_Your instructions_
Gather every line in the records below that contains the word "arrow" and copy each of those lines.

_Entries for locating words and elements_
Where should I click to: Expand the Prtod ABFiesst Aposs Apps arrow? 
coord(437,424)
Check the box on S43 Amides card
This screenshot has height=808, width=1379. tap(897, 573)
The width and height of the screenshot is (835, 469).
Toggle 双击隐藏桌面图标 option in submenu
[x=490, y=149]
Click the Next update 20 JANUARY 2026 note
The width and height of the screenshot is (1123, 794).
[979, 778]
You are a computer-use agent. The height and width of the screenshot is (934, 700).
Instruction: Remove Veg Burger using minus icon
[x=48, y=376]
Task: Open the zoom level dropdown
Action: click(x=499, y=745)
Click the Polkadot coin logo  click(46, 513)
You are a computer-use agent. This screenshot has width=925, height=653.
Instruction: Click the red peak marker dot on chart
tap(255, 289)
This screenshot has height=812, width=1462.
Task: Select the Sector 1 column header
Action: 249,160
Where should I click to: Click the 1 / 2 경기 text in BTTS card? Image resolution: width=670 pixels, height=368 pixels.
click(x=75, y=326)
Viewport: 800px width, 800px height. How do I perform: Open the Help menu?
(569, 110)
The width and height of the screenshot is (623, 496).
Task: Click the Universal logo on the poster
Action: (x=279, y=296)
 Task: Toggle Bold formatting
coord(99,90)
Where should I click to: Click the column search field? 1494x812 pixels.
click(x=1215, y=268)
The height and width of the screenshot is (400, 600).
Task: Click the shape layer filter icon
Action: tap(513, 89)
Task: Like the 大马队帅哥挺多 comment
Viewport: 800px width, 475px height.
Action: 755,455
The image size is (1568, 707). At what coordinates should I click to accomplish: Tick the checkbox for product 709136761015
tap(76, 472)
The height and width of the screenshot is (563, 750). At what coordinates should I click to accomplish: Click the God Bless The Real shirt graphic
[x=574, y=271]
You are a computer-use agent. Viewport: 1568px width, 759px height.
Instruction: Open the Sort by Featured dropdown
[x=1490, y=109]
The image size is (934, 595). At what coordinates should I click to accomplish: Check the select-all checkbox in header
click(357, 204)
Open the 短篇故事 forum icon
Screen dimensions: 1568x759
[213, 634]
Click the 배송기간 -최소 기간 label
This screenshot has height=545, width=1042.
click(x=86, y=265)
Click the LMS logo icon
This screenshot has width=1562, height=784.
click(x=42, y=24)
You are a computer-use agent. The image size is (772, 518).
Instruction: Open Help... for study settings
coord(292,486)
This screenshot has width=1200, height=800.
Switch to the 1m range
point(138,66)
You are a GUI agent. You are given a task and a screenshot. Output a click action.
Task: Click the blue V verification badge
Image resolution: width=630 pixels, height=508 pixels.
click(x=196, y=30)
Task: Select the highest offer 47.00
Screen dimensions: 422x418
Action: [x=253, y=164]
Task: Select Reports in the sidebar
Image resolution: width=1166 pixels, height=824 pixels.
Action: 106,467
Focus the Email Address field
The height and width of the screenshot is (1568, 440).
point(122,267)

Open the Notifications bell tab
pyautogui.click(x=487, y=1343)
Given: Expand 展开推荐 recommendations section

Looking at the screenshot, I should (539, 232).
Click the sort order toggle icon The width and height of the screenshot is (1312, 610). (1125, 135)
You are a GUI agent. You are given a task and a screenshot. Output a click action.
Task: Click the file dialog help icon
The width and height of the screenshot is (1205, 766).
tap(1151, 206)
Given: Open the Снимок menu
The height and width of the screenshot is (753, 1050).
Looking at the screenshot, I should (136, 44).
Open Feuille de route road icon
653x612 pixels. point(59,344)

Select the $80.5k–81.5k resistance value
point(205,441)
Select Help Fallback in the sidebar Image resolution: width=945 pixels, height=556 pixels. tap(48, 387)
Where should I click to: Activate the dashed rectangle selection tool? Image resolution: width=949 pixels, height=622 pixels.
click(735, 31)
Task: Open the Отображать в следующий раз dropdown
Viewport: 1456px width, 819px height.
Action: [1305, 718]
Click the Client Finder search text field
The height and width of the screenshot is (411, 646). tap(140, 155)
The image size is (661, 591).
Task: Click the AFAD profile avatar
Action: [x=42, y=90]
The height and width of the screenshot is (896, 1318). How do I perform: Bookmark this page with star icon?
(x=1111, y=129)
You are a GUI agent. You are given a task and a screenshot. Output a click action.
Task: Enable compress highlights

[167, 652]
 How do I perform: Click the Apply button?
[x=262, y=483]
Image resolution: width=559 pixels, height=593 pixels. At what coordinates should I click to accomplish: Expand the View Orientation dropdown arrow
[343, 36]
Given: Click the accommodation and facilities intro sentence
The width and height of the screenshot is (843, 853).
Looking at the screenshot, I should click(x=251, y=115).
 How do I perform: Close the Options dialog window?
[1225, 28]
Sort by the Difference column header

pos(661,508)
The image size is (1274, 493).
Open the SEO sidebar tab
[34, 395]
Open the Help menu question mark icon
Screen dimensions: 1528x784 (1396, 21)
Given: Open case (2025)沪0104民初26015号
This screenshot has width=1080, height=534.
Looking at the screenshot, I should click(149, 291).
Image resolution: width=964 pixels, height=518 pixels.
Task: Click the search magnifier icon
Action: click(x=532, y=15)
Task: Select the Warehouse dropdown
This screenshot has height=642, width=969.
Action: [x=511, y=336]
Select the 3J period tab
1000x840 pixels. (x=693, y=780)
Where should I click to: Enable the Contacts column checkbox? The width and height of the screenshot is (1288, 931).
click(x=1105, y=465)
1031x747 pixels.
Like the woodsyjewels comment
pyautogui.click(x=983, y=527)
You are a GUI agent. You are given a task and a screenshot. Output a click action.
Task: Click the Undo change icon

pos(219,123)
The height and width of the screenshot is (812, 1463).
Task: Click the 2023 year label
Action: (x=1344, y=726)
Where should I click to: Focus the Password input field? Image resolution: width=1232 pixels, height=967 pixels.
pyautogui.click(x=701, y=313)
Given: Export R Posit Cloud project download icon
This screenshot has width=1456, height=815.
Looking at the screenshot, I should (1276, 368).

_Response to the exercise_
Where should I click to: Expand the Prtod ABFiesst Aposs Apps arrow? 
Image resolution: width=559 pixels, height=593 pixels. At what coordinates should I click to accomplish: Expand the View Orientation dropdown arrow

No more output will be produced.